Enhancing law enforcement responses to child sexual exploitation

RCG’s Panadda (Yui) Changmanee contributed a rigorous and insightful baseline study to a major UN project to improve law enforcement responses to child sexual exploitation in the Mekong sub-region.

The UN Office on Drugs and Crime commissioned Project Childhood to enhance law enforcement capacity for national and transnational action to identify and effectively act upon traveling child-sex offenders in the Mekong sub-region. The project, which was supported by the Australian Government, aimed to provide an effective response to safeguarding vulnerable children and bringing perpetrators of child sexual exploitation to justice.

At the project start-up phase, Yui conducted a baseline study that focused on the four targeted countries — Cambodia, Laos, Thailand and Vietnam. She applied her deep knowledge of complex human trafficking and child protection issues to map out the specific forms of child sex tourism that were taking place in each country. Yui analyzed the unique problems of child sexual exploitation in those countries, where children are not only victims in their country of origin, but are also trafficked across borders. The results were used to inform the development of project activities.

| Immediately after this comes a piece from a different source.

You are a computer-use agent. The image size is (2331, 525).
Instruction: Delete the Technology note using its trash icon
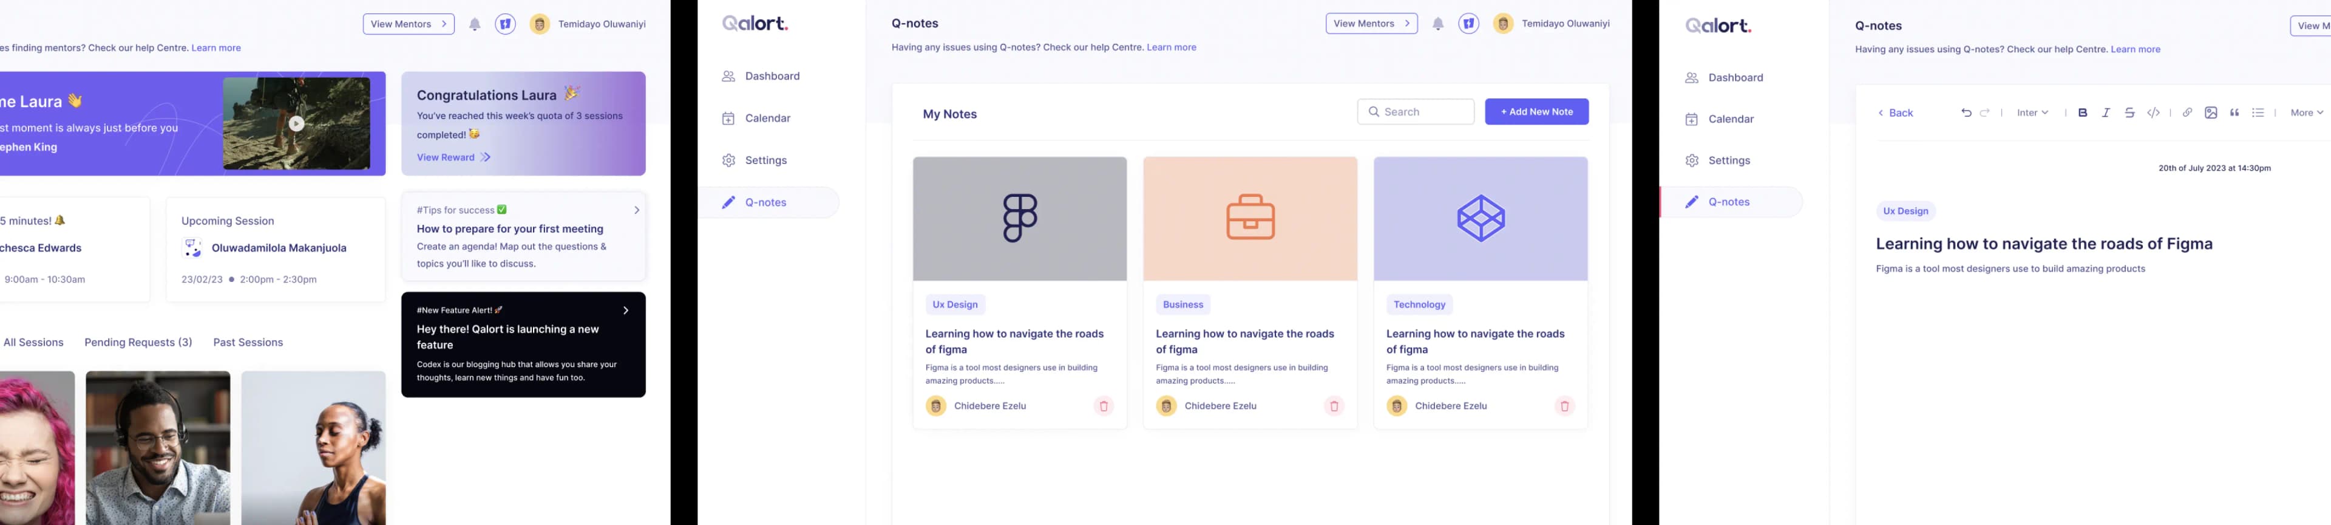coord(1565,406)

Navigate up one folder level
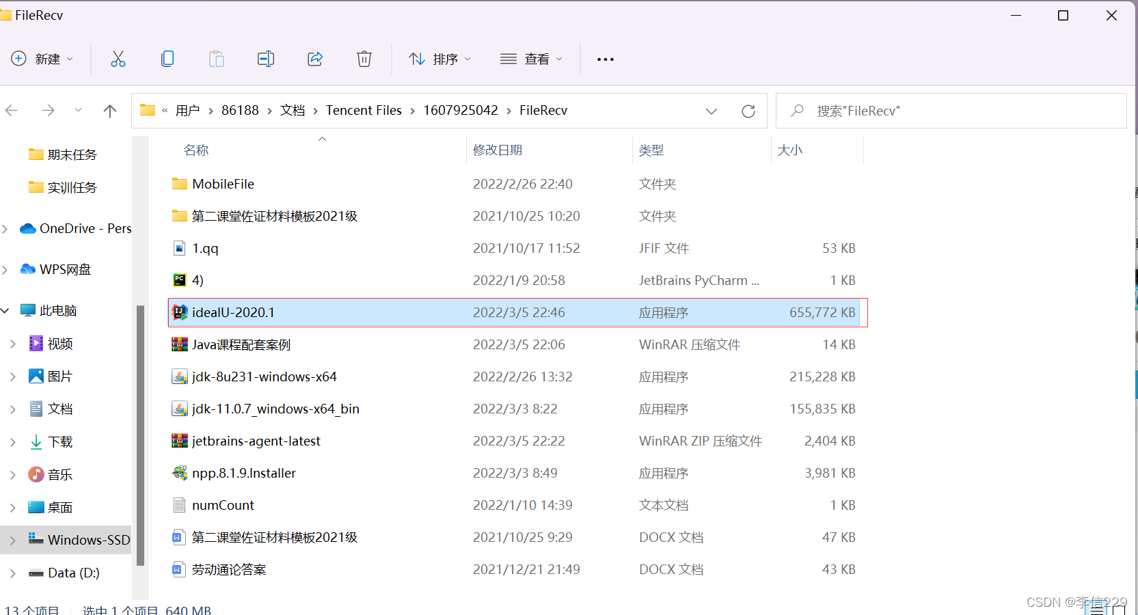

Yui’s study examined how the convergence of a number of factors — extreme poverty, lack of sustainable livelihoods, gender inequality and attitudinal liberalization — have all contributed to a boom in the so-called “sex-tourism” industry in the region. In Thailand in particular, and increasingly in Cambodia and Vietnam, child sexual exploitation has been closely linked to the ever-growing tourism industry, which draws large numbers of foreign, regional and local travellers to its cities, beach resorts and historical sites each year.